- Directions -
No pictures go into the copy. Write out exactly the lines below from the one containing "1022x401 pixels. At" through the one containing "Given: Click the".

- Collected data -
□ □ □ □
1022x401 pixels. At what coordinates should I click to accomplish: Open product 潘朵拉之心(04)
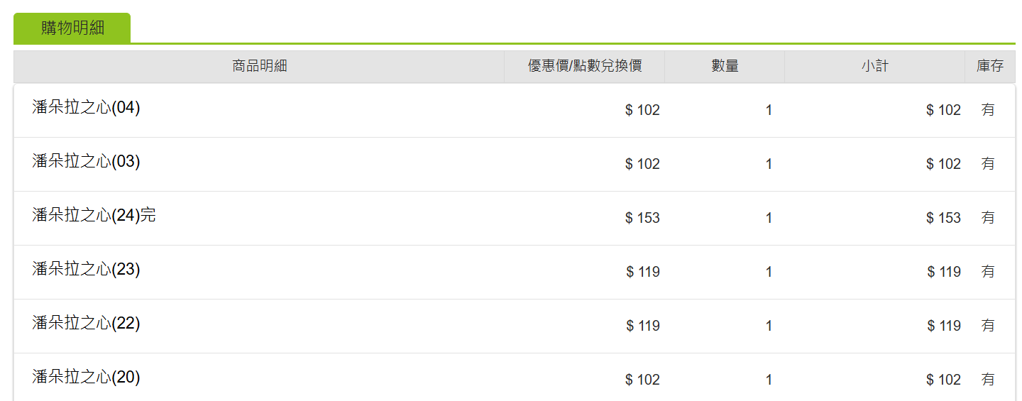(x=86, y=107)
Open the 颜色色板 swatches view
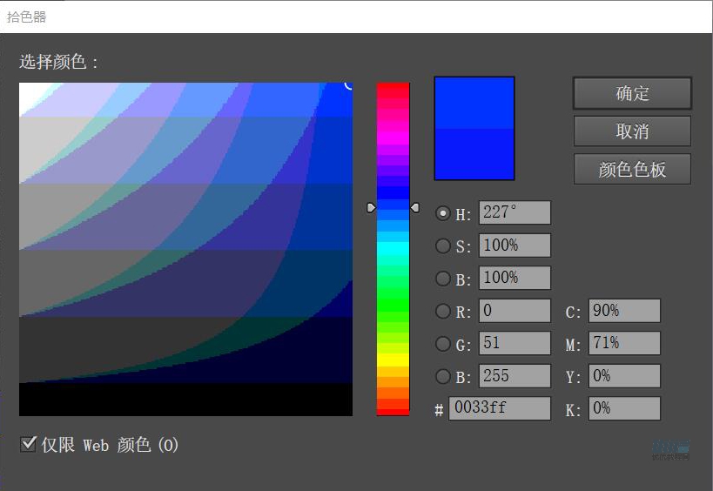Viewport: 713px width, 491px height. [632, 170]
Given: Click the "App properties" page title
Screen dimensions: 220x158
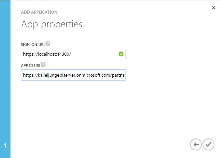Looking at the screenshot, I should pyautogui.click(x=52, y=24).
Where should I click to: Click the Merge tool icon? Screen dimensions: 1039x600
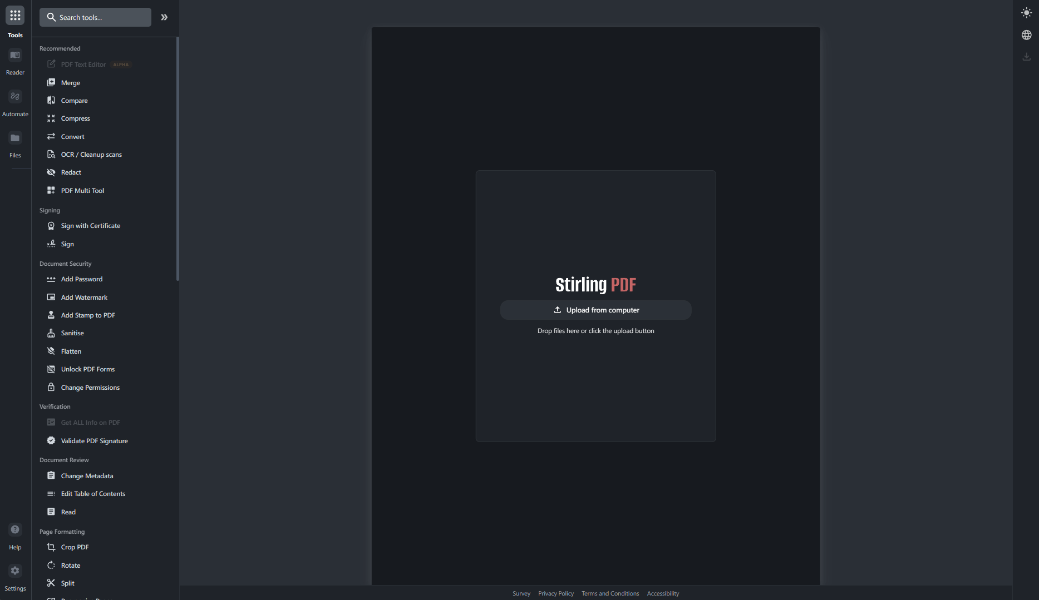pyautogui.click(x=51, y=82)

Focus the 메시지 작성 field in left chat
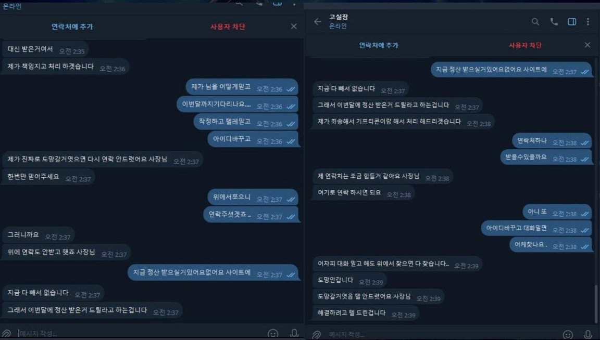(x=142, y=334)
□ □ □ □
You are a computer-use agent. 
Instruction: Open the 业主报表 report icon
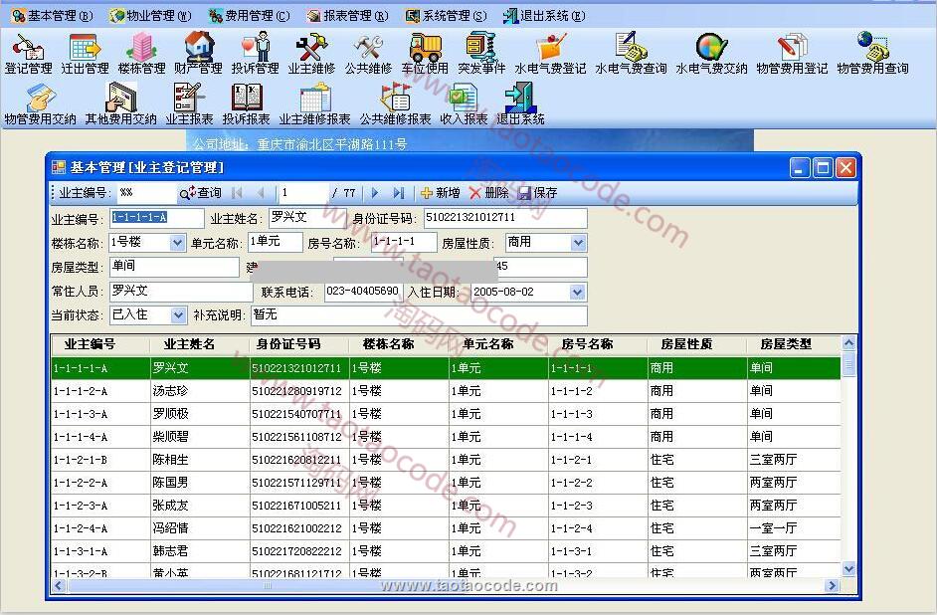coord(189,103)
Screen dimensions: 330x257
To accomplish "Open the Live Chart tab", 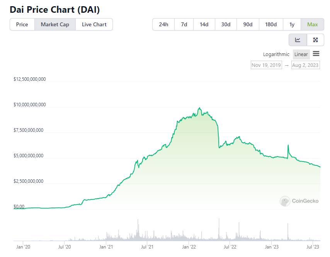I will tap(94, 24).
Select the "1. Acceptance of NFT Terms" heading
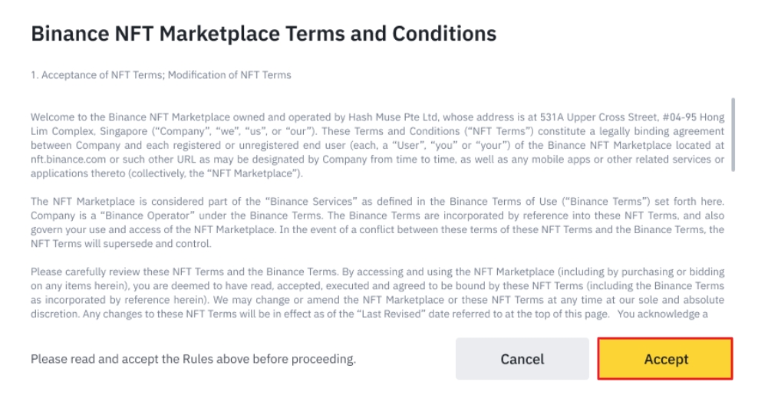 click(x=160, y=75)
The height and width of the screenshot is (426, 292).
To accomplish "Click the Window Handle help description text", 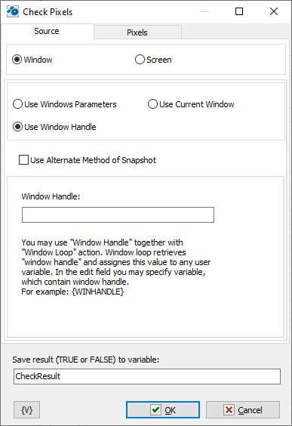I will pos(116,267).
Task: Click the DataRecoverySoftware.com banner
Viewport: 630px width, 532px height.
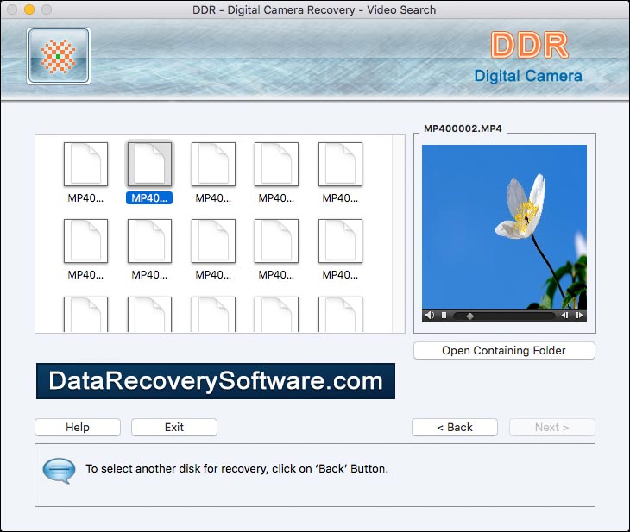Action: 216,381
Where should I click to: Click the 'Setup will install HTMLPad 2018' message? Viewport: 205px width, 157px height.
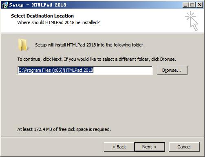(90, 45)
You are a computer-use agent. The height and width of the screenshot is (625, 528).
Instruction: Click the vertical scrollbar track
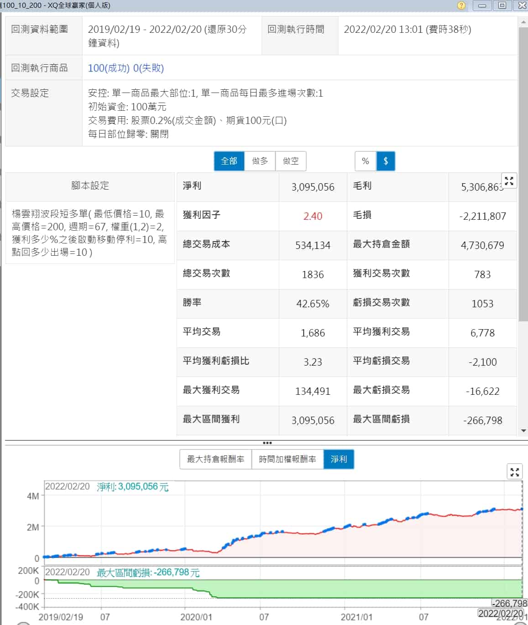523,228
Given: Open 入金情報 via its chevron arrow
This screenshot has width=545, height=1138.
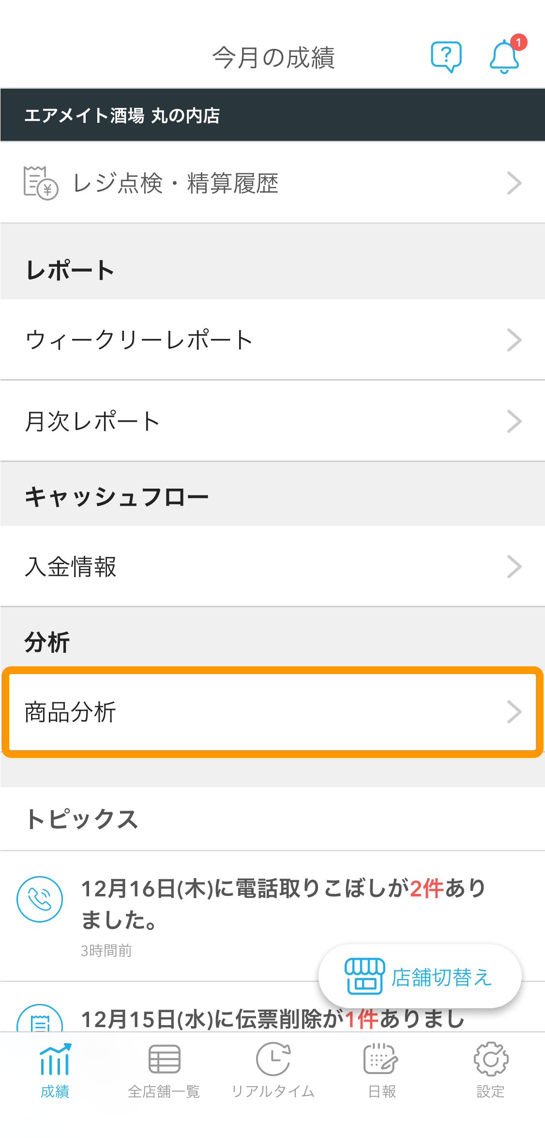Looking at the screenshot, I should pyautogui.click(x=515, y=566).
□ □ □ □
- Result of this exercise -
1022x401 pixels. At what coordinates should I click to accomplish: Open product 潘朵拉之心(04)
(x=86, y=107)
Open the 颜色色板 swatches view
Viewport: 713px width, 491px height. [632, 170]
Given: Click the "App properties" page title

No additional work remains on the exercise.